◆ Data to process ◆
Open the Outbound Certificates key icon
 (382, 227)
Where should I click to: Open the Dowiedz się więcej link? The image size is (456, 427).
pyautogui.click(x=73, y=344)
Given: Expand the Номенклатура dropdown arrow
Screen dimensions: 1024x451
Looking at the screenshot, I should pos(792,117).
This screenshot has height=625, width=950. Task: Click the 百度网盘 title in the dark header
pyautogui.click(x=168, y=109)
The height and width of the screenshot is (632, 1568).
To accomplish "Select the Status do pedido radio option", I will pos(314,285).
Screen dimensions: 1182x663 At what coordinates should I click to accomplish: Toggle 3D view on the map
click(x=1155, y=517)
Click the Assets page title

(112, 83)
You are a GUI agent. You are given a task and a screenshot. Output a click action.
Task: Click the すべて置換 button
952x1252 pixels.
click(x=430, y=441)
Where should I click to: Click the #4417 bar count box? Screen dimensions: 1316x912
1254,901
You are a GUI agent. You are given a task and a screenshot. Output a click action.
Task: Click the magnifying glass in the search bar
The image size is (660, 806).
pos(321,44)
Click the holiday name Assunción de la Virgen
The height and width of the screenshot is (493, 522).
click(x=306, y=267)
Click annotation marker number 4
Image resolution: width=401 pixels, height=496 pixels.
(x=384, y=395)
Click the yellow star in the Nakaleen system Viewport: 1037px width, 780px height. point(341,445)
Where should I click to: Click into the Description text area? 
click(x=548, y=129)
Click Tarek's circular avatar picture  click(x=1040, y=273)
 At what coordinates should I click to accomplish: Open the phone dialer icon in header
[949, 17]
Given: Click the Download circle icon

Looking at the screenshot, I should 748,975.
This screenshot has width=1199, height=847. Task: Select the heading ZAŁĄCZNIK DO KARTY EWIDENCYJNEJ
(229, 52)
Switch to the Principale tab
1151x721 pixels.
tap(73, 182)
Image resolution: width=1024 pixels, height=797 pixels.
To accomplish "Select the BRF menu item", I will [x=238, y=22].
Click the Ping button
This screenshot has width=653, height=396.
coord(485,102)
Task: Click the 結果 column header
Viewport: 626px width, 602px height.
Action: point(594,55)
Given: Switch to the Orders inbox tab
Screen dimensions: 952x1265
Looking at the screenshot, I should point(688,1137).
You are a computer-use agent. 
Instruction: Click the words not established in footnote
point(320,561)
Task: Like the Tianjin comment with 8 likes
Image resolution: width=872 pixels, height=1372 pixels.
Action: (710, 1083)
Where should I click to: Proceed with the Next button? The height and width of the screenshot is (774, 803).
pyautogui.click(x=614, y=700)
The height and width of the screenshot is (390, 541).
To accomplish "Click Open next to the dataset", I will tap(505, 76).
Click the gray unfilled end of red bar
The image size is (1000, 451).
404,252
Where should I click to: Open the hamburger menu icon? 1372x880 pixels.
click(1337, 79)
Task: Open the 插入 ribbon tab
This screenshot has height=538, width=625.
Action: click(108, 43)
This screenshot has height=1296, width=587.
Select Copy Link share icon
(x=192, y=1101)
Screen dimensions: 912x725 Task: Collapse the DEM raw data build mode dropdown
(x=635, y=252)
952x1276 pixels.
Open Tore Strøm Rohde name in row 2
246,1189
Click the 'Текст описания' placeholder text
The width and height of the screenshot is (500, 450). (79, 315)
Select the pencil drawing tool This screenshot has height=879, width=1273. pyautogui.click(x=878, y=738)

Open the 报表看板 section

◆ Work order ◆
Everything in the listing is to be restated exactly.

◆ Written solution ◆
Open the Outbound Certificates key icon
 (382, 227)
Where should I click to: Open the Dowiedz się więcej link? The image size is (456, 427).
pyautogui.click(x=73, y=344)
Given: Expand the Номенклатура dropdown arrow
Screen dimensions: 1024x451
Looking at the screenshot, I should pos(792,117).
This screenshot has height=625, width=950. Task: Click the 百度网盘 title in the dark header
pyautogui.click(x=168, y=109)
The height and width of the screenshot is (632, 1568).
To accomplish "Select the Status do pedido radio option", I will pos(314,285).
Screen dimensions: 1182x663 At what coordinates should I click to accomplish: Toggle 3D view on the map
click(x=1155, y=517)
Click the Assets page title

(112, 83)
You are a GUI agent. You are given a task and a screenshot. Output a click action.
Task: Click the すべて置換 button
952x1252 pixels.
click(x=430, y=441)
Where should I click to: Click the #4417 bar count box? Screen dimensions: 1316x912
1254,901
You are a GUI agent. You are given a task and a screenshot. Output a click action.
Task: Click the magnifying glass in the search bar
The image size is (660, 806).
pos(321,44)
Click the holiday name Assunción de la Virgen
The height and width of the screenshot is (493, 522).
click(x=306, y=267)
Click annotation marker number 4
Image resolution: width=401 pixels, height=496 pixels.
(x=384, y=395)
Click the yellow star in the Nakaleen system Viewport: 1037px width, 780px height. point(341,445)
Where should I click to: Click into the Description text area? 
click(x=548, y=129)
Click Tarek's circular avatar picture  click(x=1040, y=273)
 At what coordinates should I click to accomplish: Open the phone dialer icon in header
[949, 17]
Given: Click the Download circle icon

Looking at the screenshot, I should 748,975.
This screenshot has width=1199, height=847. Task: Select the heading ZAŁĄCZNIK DO KARTY EWIDENCYJNEJ
(229, 52)
Switch to the Principale tab
1151x721 pixels.
tap(73, 182)
Image resolution: width=1024 pixels, height=797 pixels.
To accomplish "Select the BRF menu item", I will [x=238, y=22].
Click the Ping button
This screenshot has width=653, height=396.
coord(485,102)
Task: Click the 結果 column header
Viewport: 626px width, 602px height.
Action: point(594,55)
Given: Switch to the Orders inbox tab
Screen dimensions: 952x1265
Looking at the screenshot, I should point(688,1137).
You are a computer-use agent. 
Instruction: Click the words not established in footnote
point(320,561)
Task: Like the Tianjin comment with 8 likes
Image resolution: width=872 pixels, height=1372 pixels.
Action: (710, 1083)
Where should I click to: Proceed with the Next button? The height and width of the screenshot is (774, 803).
pyautogui.click(x=614, y=700)
The height and width of the screenshot is (390, 541).
To accomplish "Click Open next to the dataset", I will tap(505, 76).
Click the gray unfilled end of red bar
The image size is (1000, 451).
404,252
Where should I click to: Open the hamburger menu icon? 1372x880 pixels.
click(1337, 79)
Task: Open the 插入 ribbon tab
This screenshot has height=538, width=625.
Action: click(108, 43)
This screenshot has height=1296, width=587.
Select Copy Link share icon
(x=192, y=1101)
Screen dimensions: 912x725 Task: Collapse the DEM raw data build mode dropdown
(x=635, y=252)
952x1276 pixels.
Open Tore Strøm Rohde name in row 2
246,1189
Click the 'Текст описания' placeholder text
The width and height of the screenshot is (500, 450). (79, 315)
Select the pencil drawing tool This screenshot has height=879, width=1273. pyautogui.click(x=878, y=738)

Open the 报表看板 section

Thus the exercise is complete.